**Task 1**
Copy the passage of the Signal article starting with "Signal is an" and going on through "incarceration or worse.".
**Task 2**
According to the Signal article, in which three countries has the government banned the app?
**Task 3**
Pick up the article about Signal and Amazon at the point where it stops, and keep writing it.

**Exercise text**
____

Amazon doesn't like how Signal circumvents censorship

Signal is an encrypted messaging app for smartphones and desktops that I and a lot of other folks use on a daily basis to communicate with discretion and security. I like it so much that I've moved away from using other services on my iOS and Android phones to using Signal for all of the texting I do, even with those who don't use the app. Unfortunately, according to The Verge, the Signal team is having a difficult time trying to provide its services to users in the UAE, Egypt and Oman, where the app has been banned by the government. Considering the fact that these states aren't known for treating political dissidents and minorities none too well, that's a big deal. For some people, encrypted comms are essential to avoiding incarceration or worse.

The crux of Signal's issues with providing services to users in these countries is that Amazon, whose CloudFront web services Signal's parent company, Open Whisper System, uses, has banned domain-fronting. Domain-fronting, put simply, is a technique for making traffic from one site look like it's from another site. In an email received by Open Whisper System's founder, Moxie Marlinspike (best damn name in the business,) the General Manager of Amazon CloudFront called Open Whisper Systems' domain-fronting out, telling Marlinspike that Amazon would love to have their business, but not his company refuses to comply with their no domain-fronting policies.

____

**Excerpted data**
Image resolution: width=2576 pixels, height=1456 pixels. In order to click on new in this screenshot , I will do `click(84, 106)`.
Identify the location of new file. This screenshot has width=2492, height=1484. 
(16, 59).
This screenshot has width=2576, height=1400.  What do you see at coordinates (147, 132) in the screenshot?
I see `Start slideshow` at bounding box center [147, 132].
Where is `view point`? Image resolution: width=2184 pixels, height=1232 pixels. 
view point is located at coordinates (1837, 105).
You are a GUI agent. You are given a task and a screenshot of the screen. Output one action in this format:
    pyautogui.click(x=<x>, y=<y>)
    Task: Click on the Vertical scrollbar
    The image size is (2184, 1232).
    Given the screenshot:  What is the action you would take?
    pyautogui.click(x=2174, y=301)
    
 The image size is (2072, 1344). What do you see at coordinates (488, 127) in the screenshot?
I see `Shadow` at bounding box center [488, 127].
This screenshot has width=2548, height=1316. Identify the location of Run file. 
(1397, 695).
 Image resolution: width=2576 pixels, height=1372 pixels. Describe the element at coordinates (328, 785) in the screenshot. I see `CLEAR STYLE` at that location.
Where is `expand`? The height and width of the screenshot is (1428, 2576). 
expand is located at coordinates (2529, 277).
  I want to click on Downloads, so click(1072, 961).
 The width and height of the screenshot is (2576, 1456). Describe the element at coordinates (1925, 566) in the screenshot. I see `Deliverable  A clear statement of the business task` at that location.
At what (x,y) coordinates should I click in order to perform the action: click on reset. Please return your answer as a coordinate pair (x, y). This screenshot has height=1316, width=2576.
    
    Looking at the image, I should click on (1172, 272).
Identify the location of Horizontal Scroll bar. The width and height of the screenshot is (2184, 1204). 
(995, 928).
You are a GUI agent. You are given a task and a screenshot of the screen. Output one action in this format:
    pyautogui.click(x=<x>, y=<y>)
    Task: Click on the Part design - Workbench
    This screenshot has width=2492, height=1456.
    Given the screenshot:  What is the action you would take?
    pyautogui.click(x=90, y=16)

____

**Task answer 1**
Signal is an encrypted messaging app for smartphones and desktops that I and a lot of other folks use on a daily basis to communicate with discretion and security. I like it so much that I've moved away from using other services on my iOS and Android phones to using Signal for all of the texting I do, even with those who don't use the app. Unfortunately, according to The Verge, the Signal team is having a difficult time trying to provide its services to users in the UAE, Egypt and Oman, where the app has been banned by the government. Considering the fact that these states aren't known for treating political dissidents and minorities none too well, that's a big deal. For some people, encrypted comms are essential to avoiding incarceration or worse.

**Task answer 2**
The UAE, Egypt and Oman.

**Task answer 3**
From the email:

When access to Signal was originally censored in Egypt, Oman, Qatar, and UAE, we responded by through Google App Engine. This meant that to block Signal, those countries would also have to block google.com. That was not a step those countries were willing to take, and as a result Signal has been usable there for the past 1.5 years, even though direct access remains blocked. This required no configuration from users; they could simply install the app and use it as normal.

For the time being, not being able to offer Signal to users via domain-fronting in countries where the government clamps down hard on privacy could be a serious threat to anyone living there with a proclivity for partaking in anything outside of regime-enforced societal norms. Given that Open Whisper Systems has already moved on from using Google's servers to provide Signal's services to their users, the company is running out of ground to stand on. They're looking for a work around that will allow Signal users in countries where the app is banned to continue using it, but for the time being, people in Oman, the UAE and Egypt are shit out of luck.